14
Collapsing and Merging Data Files

image

Chapter Learning Objectives

  1. Combining data files: same people, different variables
  2. Combining data files: different people, same variables

This chapter is something of an advanced course in the use of the “get file” and “save outfile” commands. Here you will learn more about controlling the constituency of your data files. There are two primary reasons you would use the information in this chapter: (1) you have two or more data files with different information from the same individuals, or (2) you have two or more data files with similar information from different individuals. In both scenarios you ultimately want to get the files together.

The first situation is exemplified (in our field, for example) by one data file that contains applicant characteristics (typically applicants' scores on selection assessments) and another data file that contains job performance information (collected at a later time from those same applicants, now actual employees). Eventually, you'll need to combine these two files if you want to do anything meaningful with the information.

The second situation is typified by students who we recruit to help us with research projects. Any given semester, these student research assistants enter experimental data into a spreadsheet, such as an SPSS data file. When there are multiple individuals entering data from a stack of, for example, 200 or more completed questionnaires (such as the questionnaire in Appendix A), there are several data entry approaches you can take. One is to have students take turns entering information into one master data file. That's not very efficient – so what we typically do is define multiple duplicate empty data files (one for each student), give each student a stack of questionnaires (and an empty but variable‐defined data file), and then when they're done with their data entry, we combine all of the files (with similar information from different experimental participants) into one master data file.

Same People, Different Information

Using our personality questionnaire example, as part of an experiment, we could have the research assistants, while they are administering the questionnaire to participants, guess which of the five measured personality traits is most dominant for each individual who fills out the hundred‐item questionnaire.

This scenario would require not only that the study participants complete the questionnaire, but also that the research assistants record two pieces of information: the “casenum” of the individual they are rating and the trait they believe is most likely to be dominant (Agreeableness, Neuroticism, Extraversion, Openness to Experience, or Conscientiousness).1

For these two different sources (research assistants and questionnaire participants) we would construct two different data files.

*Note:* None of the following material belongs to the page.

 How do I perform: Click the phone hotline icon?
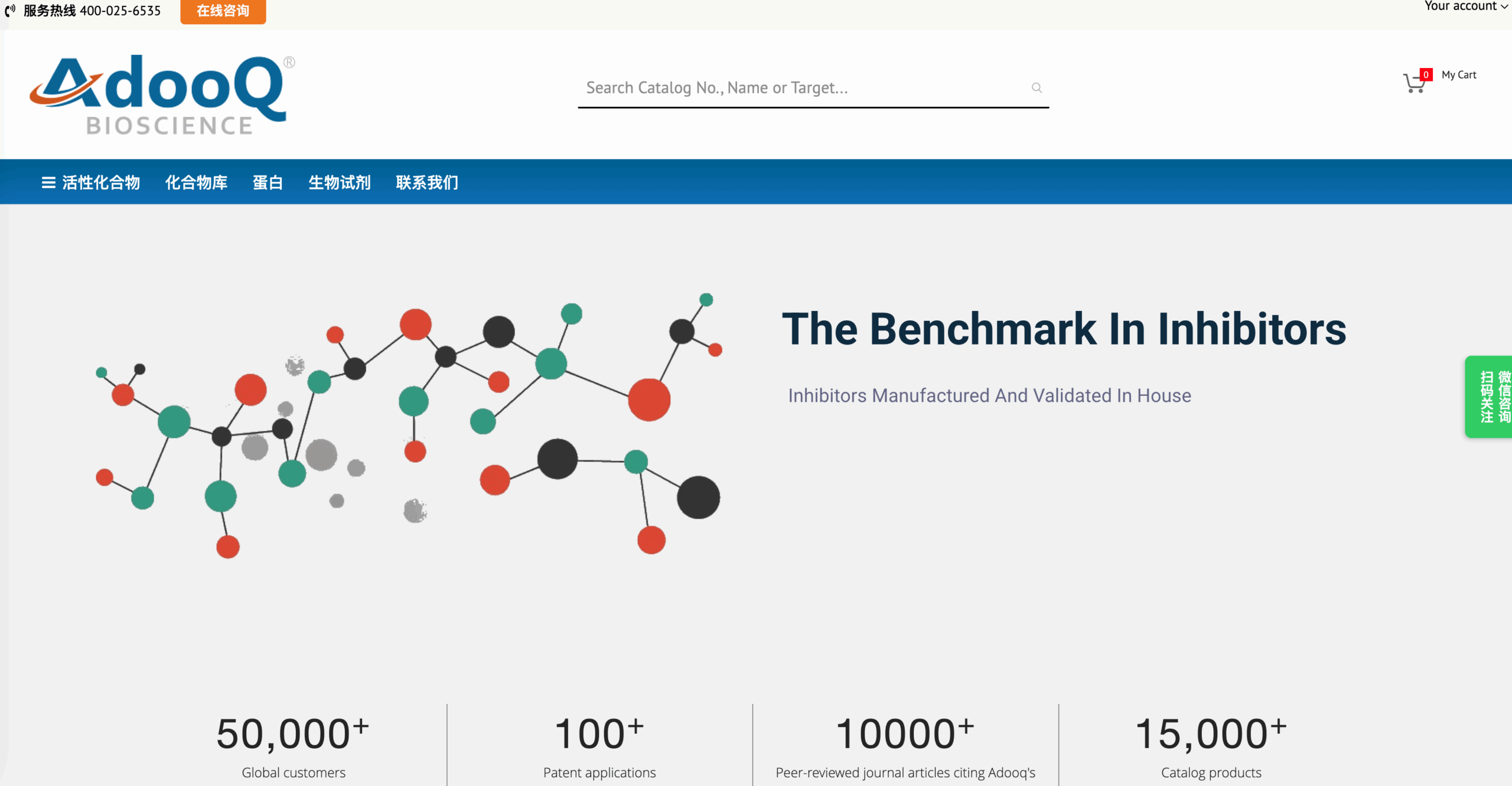[10, 11]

The first data file we've already constructed (100 personality items, 1 casenum, and 1 gender variable). The second data file contains three pieces of information (casenum, rated dimension, and research assistant who provided the rating). As shown in Figure 14.1, we entered this information as numbers, rather than string variables – the value labels are showing in the data file because we've clicked the Value Labels button (introduced in Chapter 6).

Schematic illustration of the chapter introduction.

Figure 14.1 Research assistant ratings.

Now, to combine the two data files, we need to know just two things: (1) the names of the data files we want to combine and (2) the variable that identifies individuals in both files (in this situation, casenum).

There is one important requirement when you combine two files with different variables but the same people: you must rearrange your data so the values of your “matching” variables are numbered consecutively in both files. This is accomplished quite easily, but it will require a few extra syntax lines, as shown in Figures 14.2 and 14.3. You can also match files based on shared string variables, but just as with numeric variables, you must first organize the string variables alphabetically in both files.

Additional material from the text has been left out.